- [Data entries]
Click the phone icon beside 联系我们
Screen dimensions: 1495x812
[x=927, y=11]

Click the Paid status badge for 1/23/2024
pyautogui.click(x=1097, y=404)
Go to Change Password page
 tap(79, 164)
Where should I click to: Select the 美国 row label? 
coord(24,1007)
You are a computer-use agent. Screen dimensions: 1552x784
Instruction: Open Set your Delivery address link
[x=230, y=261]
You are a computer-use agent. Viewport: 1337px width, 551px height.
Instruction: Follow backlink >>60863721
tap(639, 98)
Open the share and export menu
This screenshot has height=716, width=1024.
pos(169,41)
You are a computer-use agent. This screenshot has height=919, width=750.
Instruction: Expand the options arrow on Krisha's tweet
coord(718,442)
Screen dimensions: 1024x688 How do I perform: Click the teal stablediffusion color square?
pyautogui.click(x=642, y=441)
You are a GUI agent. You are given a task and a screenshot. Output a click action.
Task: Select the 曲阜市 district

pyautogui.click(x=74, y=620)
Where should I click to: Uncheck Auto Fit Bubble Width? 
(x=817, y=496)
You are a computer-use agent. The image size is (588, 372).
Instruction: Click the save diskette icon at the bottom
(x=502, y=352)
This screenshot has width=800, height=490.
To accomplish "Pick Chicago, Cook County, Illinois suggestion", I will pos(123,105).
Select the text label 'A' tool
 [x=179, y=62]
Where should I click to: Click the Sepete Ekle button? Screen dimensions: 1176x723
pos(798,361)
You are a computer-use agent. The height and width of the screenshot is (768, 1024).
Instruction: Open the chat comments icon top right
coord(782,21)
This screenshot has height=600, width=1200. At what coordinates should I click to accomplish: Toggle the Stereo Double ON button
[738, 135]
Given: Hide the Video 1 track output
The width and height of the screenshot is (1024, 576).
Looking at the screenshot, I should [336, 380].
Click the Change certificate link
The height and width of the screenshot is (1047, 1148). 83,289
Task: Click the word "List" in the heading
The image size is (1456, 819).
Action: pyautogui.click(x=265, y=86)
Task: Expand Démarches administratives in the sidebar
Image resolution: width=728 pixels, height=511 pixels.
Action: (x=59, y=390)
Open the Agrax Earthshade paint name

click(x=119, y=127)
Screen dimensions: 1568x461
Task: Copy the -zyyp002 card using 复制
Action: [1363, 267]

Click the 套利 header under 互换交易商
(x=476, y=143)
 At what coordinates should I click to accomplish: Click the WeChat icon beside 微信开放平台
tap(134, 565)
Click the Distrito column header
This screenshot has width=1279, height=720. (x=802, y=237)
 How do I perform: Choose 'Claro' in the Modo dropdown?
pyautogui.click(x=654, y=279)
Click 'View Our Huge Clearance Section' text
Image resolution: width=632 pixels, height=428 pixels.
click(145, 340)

- [EXERCISE DESCRIPTION] A bare number is the whole answer: state how many lines in the data above contain "computer".

- [RESPONSE AREA] 5